By continuing the investigation, the committee has left open the possibility that Collins violated House Ethics rules and possibly federal law, but again today, Collins insists that he has done nothing wrong.
Today's announcement from the committee comes on the date they had hoped to complete their investigation. Sometimes, these extended reviews can go on for years.
Thursday was significant not only because the House Ethics Committee announced an extension of the probe, but also because the Office of Congressional Ethics report was made public for the first time.
The nonpartisan OCE, which investigates complaints and then decides whether to refer them to the House Ethics Committee, found "substantial reason to believe" that Collins "shared material nonpublic information in the purchase of Innate stock." That is in reference to Innate Immunotherapeutics, which had worked to develop a treatment for multiple sclerosis.

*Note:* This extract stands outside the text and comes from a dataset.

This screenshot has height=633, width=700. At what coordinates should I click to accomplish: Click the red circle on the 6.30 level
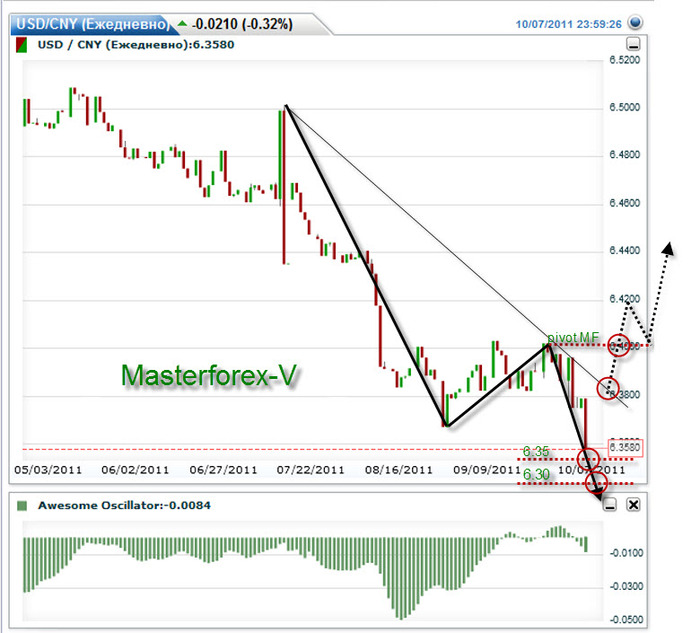(597, 482)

Collins holds a seat on the Board of Directors at that company. The OCE's report also indicated "substantial reason to believe" that Collins may have violated House rules by attempting to arrange a meeting with the NIH and Innate employees to discuss clinical trials.
It is important to point out the OCE moved to dismiss an allegation against Collins that claimed he was buying discounted stock that was not available to the public. There was not substantial reason to believe this occurred, according to the office, which meant it was not recommended for referral to the House Ethics Committee.
The extension of the investigation by the House Ethics Committee does not necessarily mean the committee found evidence of a violation.